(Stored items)
━━━━━━━━━━━━━━━━━━━━
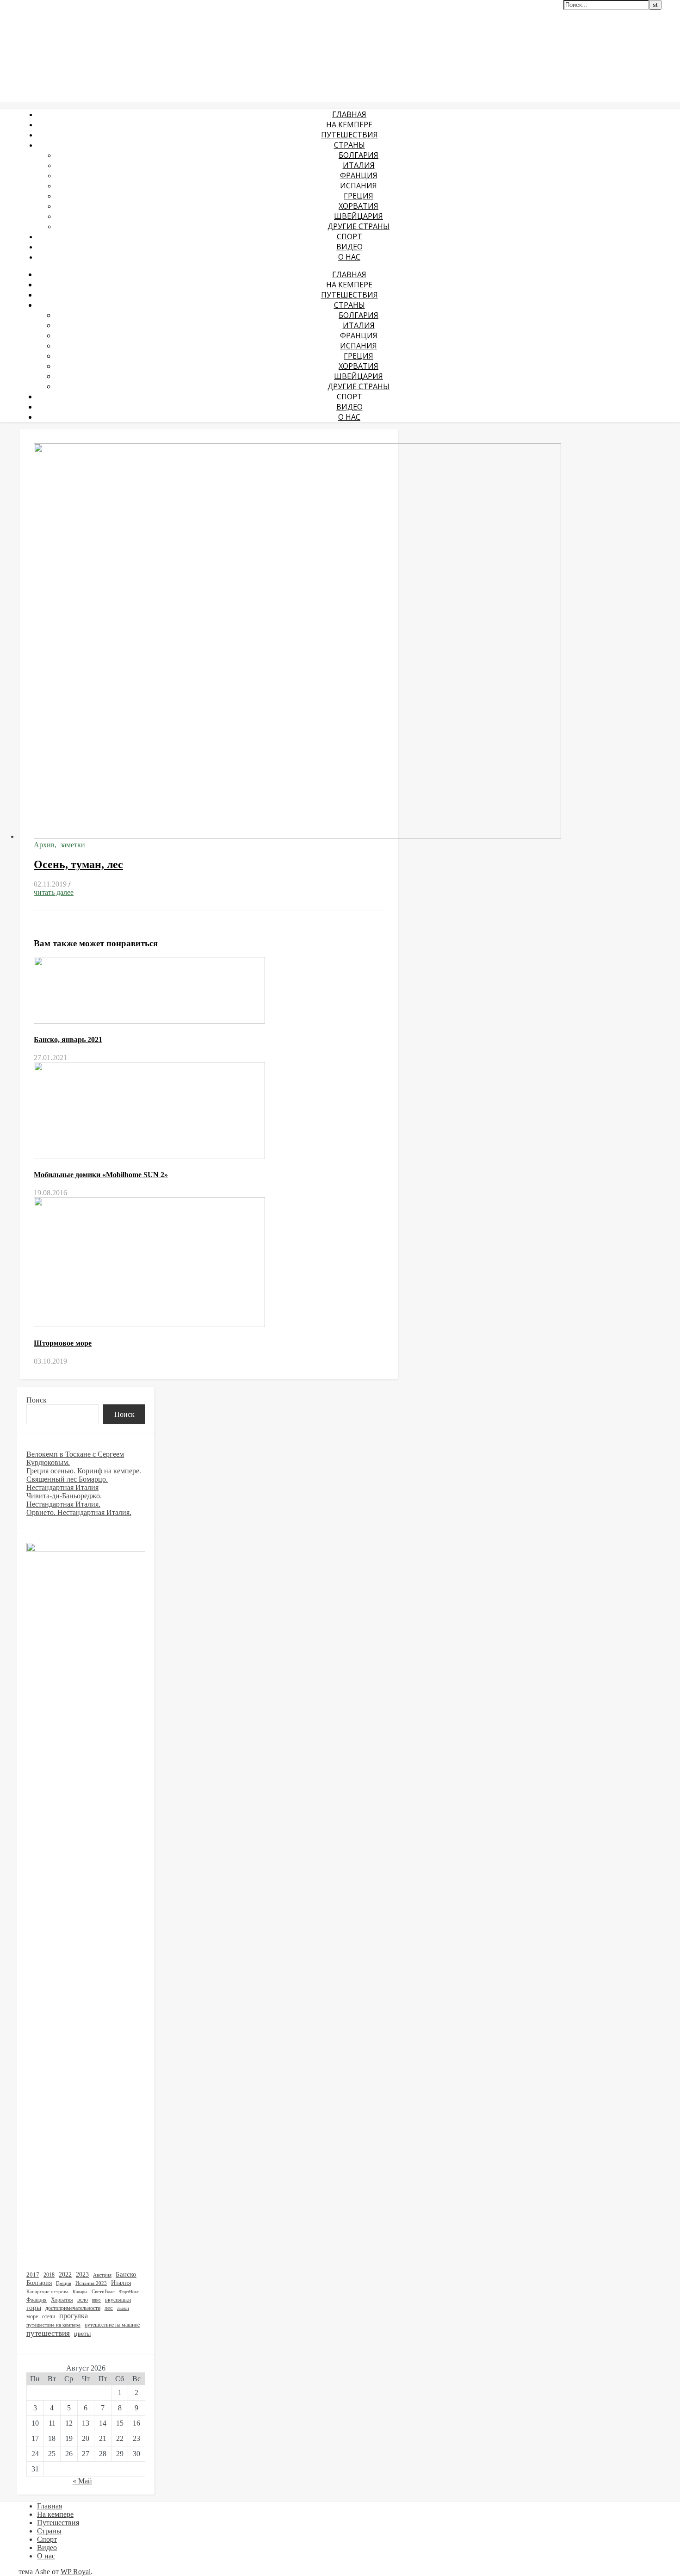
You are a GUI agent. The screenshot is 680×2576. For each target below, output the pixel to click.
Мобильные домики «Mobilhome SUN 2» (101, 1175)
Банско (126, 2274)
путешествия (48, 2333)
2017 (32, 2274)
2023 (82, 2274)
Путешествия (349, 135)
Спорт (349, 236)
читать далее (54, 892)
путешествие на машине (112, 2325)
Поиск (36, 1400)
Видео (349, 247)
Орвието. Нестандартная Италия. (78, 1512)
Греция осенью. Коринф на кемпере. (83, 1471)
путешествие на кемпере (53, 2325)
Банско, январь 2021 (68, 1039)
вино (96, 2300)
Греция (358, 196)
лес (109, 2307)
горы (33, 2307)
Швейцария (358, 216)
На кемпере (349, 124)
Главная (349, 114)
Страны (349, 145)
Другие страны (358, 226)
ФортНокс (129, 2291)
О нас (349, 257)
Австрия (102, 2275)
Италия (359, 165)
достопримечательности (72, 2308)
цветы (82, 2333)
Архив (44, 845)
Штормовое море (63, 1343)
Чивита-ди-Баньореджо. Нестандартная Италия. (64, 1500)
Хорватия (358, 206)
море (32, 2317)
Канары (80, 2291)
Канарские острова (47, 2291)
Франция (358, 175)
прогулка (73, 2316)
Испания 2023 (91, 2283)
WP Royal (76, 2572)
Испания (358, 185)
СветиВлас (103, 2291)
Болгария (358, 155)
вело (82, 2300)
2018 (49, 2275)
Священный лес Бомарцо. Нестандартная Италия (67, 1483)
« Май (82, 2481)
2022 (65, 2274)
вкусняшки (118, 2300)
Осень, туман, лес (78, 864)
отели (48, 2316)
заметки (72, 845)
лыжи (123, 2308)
━━━━━━━━━━━━━━━━━━━━
Reproduce the data above verbatim, minus any images.

You are a GUI agent. The screenshot is 680×2576. For each target below, output the pixel to click.
Мобильные домики «Mobilhome SUN 2» (101, 1175)
Банско (126, 2274)
путешествия (48, 2333)
2017 (32, 2274)
2023 (82, 2274)
Путешествия (349, 135)
Спорт (349, 236)
читать далее (54, 892)
путешествие на машине (112, 2325)
Поиск (36, 1400)
Видео (349, 247)
Орвието. Нестандартная Италия. (78, 1512)
Греция осенью. Коринф на кемпере. (83, 1471)
путешествие на кемпере (53, 2325)
Банско, январь 2021 (68, 1039)
вино (96, 2300)
Греция (358, 196)
лес (109, 2307)
горы (33, 2307)
Швейцария (358, 216)
На кемпере (349, 124)
Главная (349, 114)
Страны (349, 145)
Другие страны (358, 226)
ФортНокс (129, 2291)
О нас (349, 257)
Австрия (102, 2275)
Италия (359, 165)
достопримечательности (72, 2308)
цветы (82, 2333)
Архив (44, 845)
Штормовое море (63, 1343)
Чивита-ди-Баньореджо. Нестандартная Италия. (64, 1500)
Хорватия (358, 206)
море (32, 2317)
Канары (80, 2291)
Канарские острова (47, 2291)
Франция (358, 175)
прогулка (73, 2316)
Испания 2023 (91, 2283)
WP Royal (76, 2572)
Испания (358, 185)
СветиВлас (103, 2291)
Болгария (358, 155)
вело (82, 2300)
2018 (49, 2275)
Священный лес Бомарцо. Нестандартная Италия (67, 1483)
« Май (82, 2481)
2022 (65, 2274)
вкусняшки (118, 2300)
Осень, туман, лес (78, 864)
отели (48, 2316)
заметки (72, 845)
лыжи (123, 2308)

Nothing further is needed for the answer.